— BEGIN Text provided —

CDS were perhaps the derivatives markets’ biggest boom-bust story. ISDA data on the notional value of CDS outstanding begin only at year-end 2001—at a mere $919 billion. Before that, activity was small. By the end of 2007, CDS volume topped $62 trillion, for a staggering compound growth rate of 102 percent per annum over six years. In 2008 it was estimated that about 80 percent of CDS outstanding were “naked”–that is, were pure financial bets rather than hedges. This is a major reason why such a seemingly small corner of the credit markets—subprime mortgages—caused such widespread damage. The underlying mortgage risk was greatly magnified, not reduced, by trillions of dollars of CDS sitting atop the rickety house of cards.
Thus was the stage set for 2007. We had a financial system with serious vulnerabilities. We had deregulation-minded regulators who were more enamored of innovation than safety. We had no federal mortgage regulator at all. We had a huge and almost entirely unregulated shadow banking system that was growing like mad, both in size and in scope. We had a wild and woolly world of derivatives into which regulators were not allowed to set foot. And we had lots of subprime mortgages, already going bad. A risky brew, to say the least. As it turned out, every American, unfortunately and without knowledge or consent, had a stake in the complex gamble.
The hints for future financial reform here are clear enough; they are all embedded in the last paragraph. We need better bank regulation. We need to regulate the shadow banking system and the markets for derivatives. And we need a federal agency watching out for predatory mortgage practices. This last point brings me to the next villain in this dismal story.

— END Text provided —

## Exercise prompt:
In the passage on credit default swaps, what was the notional value of CDS outstanding at year-end 2001?

— BEGIN Recorded information —

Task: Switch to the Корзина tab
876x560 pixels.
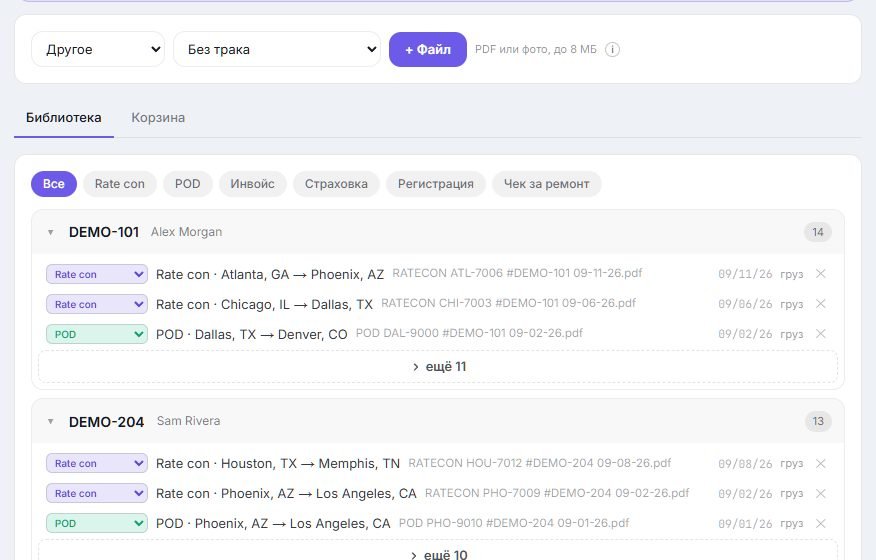Action: coord(158,118)
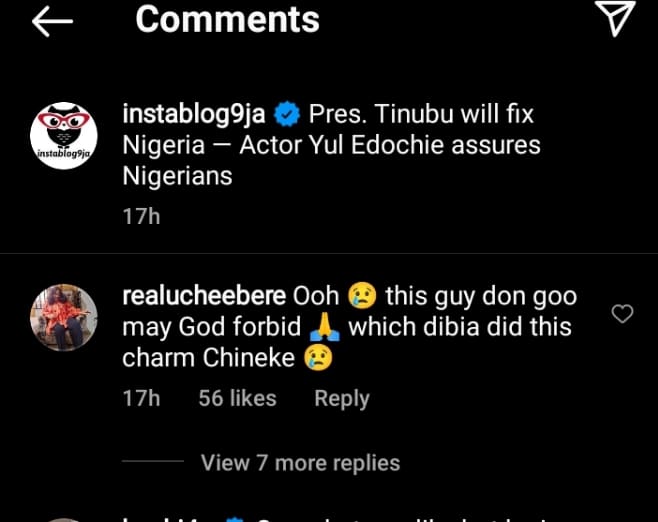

— END Recorded information —

## Answer to this exercise:
$919 billion